Pour cela, il est important de prendre conscience du décalage qui perdure entre la représentation des femmes dans les médias et la place réelle qu'elles occupent dans la société.
Le 30 septembre dernier, lors du Sommet de l'égalité des chances, les ministres l'ont reconnu et les Etats membres sont désormais appelés à promouvoir des actions spécifiques afin d'éradiquer les stéréotypes dans l'éducation, la culture, la formation, l'orientation professionnelle et l'emploi.
Nous ne pouvons que nous en réjouir et je tiens à nouveau à saluer le rapport de Madame Eva- Britt SVENSSON sur « l'impact du marketing et de la publicité des genres » qui va dans le sens de la démarche prioritaire que j'ai tenu à adopter en favorisant la création d'une Commission de réflexion sur l'image des femmes dans les médias, dont le rapport et les conclusions m'ont été remis le 25 septembre dernier.
Nous avons donc un long chemin à parcourir pour renforcer la participation des femmes au marché du travail, favoriser leur insertion professionnelle, reconnaître leurs compétences et valoriser leurs potentialités. C'est essentiel pour l'efficacité et la compétitivité de nos démocraties.
Toutes ces problématiques interdépendantes feront l'objet d'échanges au cours de la Conférence autour de tables rondes dédiées. Nous reviendrons ainsi sur les enjeux économiques de l'égalité professionnelle.
Nous aborderons la question des choix et des orientations scolaires afin de réfléchir à l'amélioration de la mixité des métiers et à l'accès des femmes aux postes de décision.
Nous comparerons les conditions de travail des femmes et nous nous interrogerons sur l'amélioration de la qualité des emplois ainsi que sur la sécurisation des parcours professionnels.
L'emploi féminin a été, je le répète, le principal facteur de la croissance du marché du travail dans l'Union européenne au cours de ces dernières années. S'il semble plausible, comme je l'ai dit, d'atteindre en 2010 l'objectif de 60 % de taux d'activité des femmes, il est en revanche nécessaire de faire des efforts qualitatifs, en particulier pour limiter l'impact négatif du temps partiel et des congés familiaux sur le déroulement des carrières.
Nous évoquerons également les moyens dont disposent les femmes, mais aussi les hommes pour gérer leurs temps de vie, nous analyserons l'incidence de la parentalité sur l'emploi.
Pour parvenir à l'égalité salariale, nous nous attacherons à présenter quelques leviers mobilisables tels que la négociation collective ou les politiques volontaristes des Etats.
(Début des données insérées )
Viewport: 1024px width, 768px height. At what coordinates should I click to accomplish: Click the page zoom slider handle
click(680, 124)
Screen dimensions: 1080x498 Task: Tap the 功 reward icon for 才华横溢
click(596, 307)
La France, par exemple, s'est engagée une démarche de concertation régulière depuis novembre 2007. Afin que les entreprises adoptent un plan d'action sur la résorption des écarts salariaux, elles sont aidées et accompagnées (un modèle de rapport de situation comparée et un guide méthodologique ont été mis en ligne sur le site du ministère du travail depuis le 26 août). Elles seront potentiellement pénalisées par une sanction financière à compter du 1er janvier 2010 si elles ne respectent ces impératifs.
Enfin, demain matin, une dernière table ronde sera axée sur la conciliation de la vie professionnelle et de la vie personnelle en tant que facteur d'attractivité des territoires et de performance des entreprises. Nadine MORANO, Secrétaire d'Etat à la Famille, introduira cette thématique.
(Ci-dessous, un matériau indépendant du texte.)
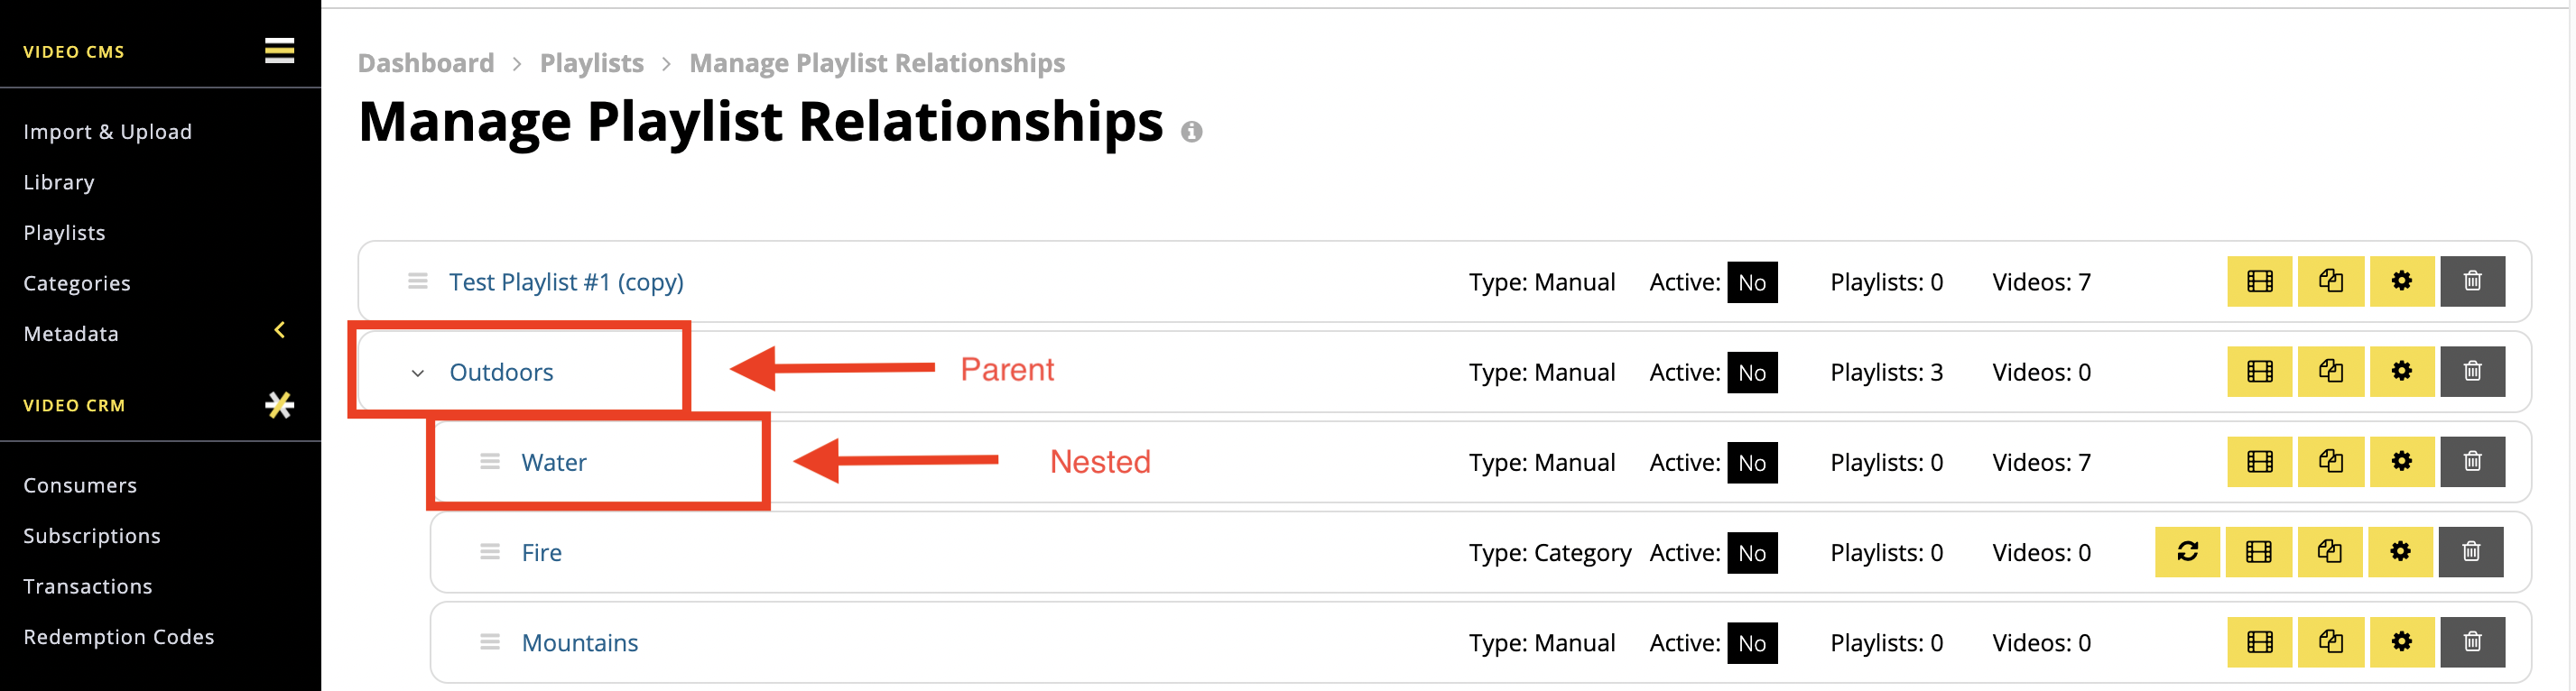
Task: Open Import & Upload from sidebar
Action: coord(107,132)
Notre programme est dense. Nos travaux s'attacheront à mettre en exergue les bonnes pratiques mais je compte beaucoup sur la qualité de nos échanges et de nos débats pour renforcer, s'il en était besoin, notre conviction de la nécessité d'agir en faveur de l'égalité professionnelle entre les femmes et les hommes.
C'est l'affaire de toutes et de tous : les 27 Etats membres de l'Union, mais aussi les acteurs économiques, les partenaires sociaux, la société civile et le monde associatif.
Je vous remercie
Et je cède la parole à Madame Belinda PYKE, responsable de la direction chargée de l'égalité Femmes/Hommes, de l'action contre la discrimination et de la société civile à la Commission européenne.